24 Millionen Euro Mehrwert für Heumilchbauern

24 Millionen Euro Mehrwert für Heumilchbauern

2017 wurden 480 Millionen Kilogramm Heumilch verarbeitet – Absatz der Heumilch stieg um sieben Prozent und damit deutlich über dem Gesamtmarkt – ARGE Heumilch hat für 2018 wieder ein umfassendes Vermarktungspaket geschnürt: von klassischen Maßnahmen bis zum Grill-Rezeptheft – in diesem Jahr wird besonders das Thema „Tierwohl“ in den Fokus gerückt, im März fällt der Startschuss für die „Kuhwohl-Initiative“

Im abgelaufenen Jahr wurden in Österreich 480 Millionen Kilogramm Heumilch verarbeitet. Das erklärte Karl Neuhofer, Obmann der ARGE Heumilch, bei der Bilanzpressekonferenz in Wien. Heumilch ist zu 100 Prozent in der Vermarktung. Der Heumilchzuschlag betrug fünf Cent je Kilogramm. „Damit konnte für unsere Bauern ein Mehrwert von 24 Millionen Euro geschaffen werden“, bilanzierte Neuhofer. Der Absatz von Heumilch stieg im österreichischen Lebensmittelhandel im Vorjahr um sieben Prozent auf rund 45.000 Tonnen, der Umsatz um 8,7 Prozent auf rund 125 Millionen Euro. Damit liegt die Heumilch deutlich über dem Gesamtmarkt, der beim Absatz 0,7 Prozent, beim Umsatz 3,3 Prozent dazugewinnen konnte.

Im März startet die Heumilch-Kuhwohl-Initiative
Ein Schwerpunkt in diesem Jahr ist das Thema Tierwohl. Bei der sogenannten „Heumilch-Kuhwohl-Initiative“ rückt die ARGE Heumilch in den Mittelpunkt, welch tierfreundliche Maßnahmen die Heumilchbauern tagtäglich für ihre Tiere durchführen. Koordinator Andreas Geisler: „Ein wesentlicher Eckpfeiler ist die artgerechte Fütterung. Heumilchkühe bekommen frische Gräser und Kräuter im Sommer sowie Heu im Winter. Als Ergänzung erhalten sie mineralstoffreichen Getreideschrot, der aus Europa stammen muss und kontrolliert gentechnikfrei ist. Vergorene Futtermittel sind strengstens verboten.“

Außerdem ist eine dauernde Anbindehaltung untersagt. Laufställe, Auslauf und Weide sorgen für ausreichend Bewegung der Tiere – und das mindestens 120 Tage im Jahr. Auch wird dafür gesorgt, dass jede Heumilchkuh im Stall über ihren eigenen Liegeplatz verfügt. „Das ist wichtig, da Kühe im Durchschnitt 12 bis 14 Stunden täglich ruhen und dabei wiederkäuen“, erläutert Geisler.

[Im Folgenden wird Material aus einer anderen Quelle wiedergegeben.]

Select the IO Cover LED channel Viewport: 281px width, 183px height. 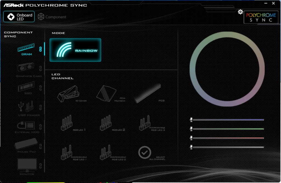(x=68, y=93)
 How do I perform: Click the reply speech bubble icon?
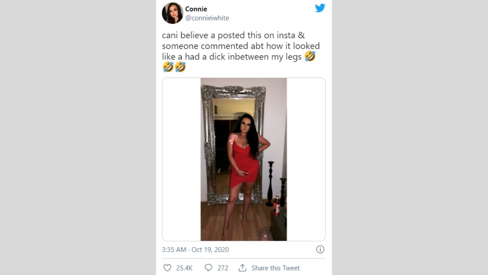208,268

Ein weiterer Vorteil sind die kleinen Bestände. „Heumilchbauern können ganz besonders auf die individuellen Bedürfnisse ihrer Kühe eingehen – dazu zählt auch die Förderung der Tiergesundheit“, betont Geisler. Alle Heumilchbauern sind Mitglied beim Tiergesundheitsdienst. Mit professioneller Beratung durch den Tierarzt wird bei regelmäßigen Kontrollen vorbeugend das Wohlergehen der Heumilchkühe überprüft.

Bunter Reigen von Vermarktungsaktivitäten
Um die Konsumenten und Konsumentinnen auch 2018 von den Vorzügen der Heumilch zu überzeugen, hat die ARGE Heumilch wieder ein umfassendes Paket geschnürt. Die Bandbreite reicht von klassischen Maßnahmen in Print, Online, Social Media und TV über ein neues Kinderbuch und die Fibel „Heumilchkäse und seine Freunde“ bis zum bereits achten Rezeptheft. Andreas Geisler: „Erstmals präsentieren wir ein Rezeptheft mit kreativen Ideen für das Grillen mit Käse.“

Im deutschen Handel will die ARGE Heumilch unter anderem wieder mit Verkostungsalmen punkten. In ausgewählten Lebensmittelmärkten finden Almzauber-Kundenabende statt. Dort werden authentische, österreichische Almgerichte vor den Augen der Kunden zubereitet und können verkostet werden.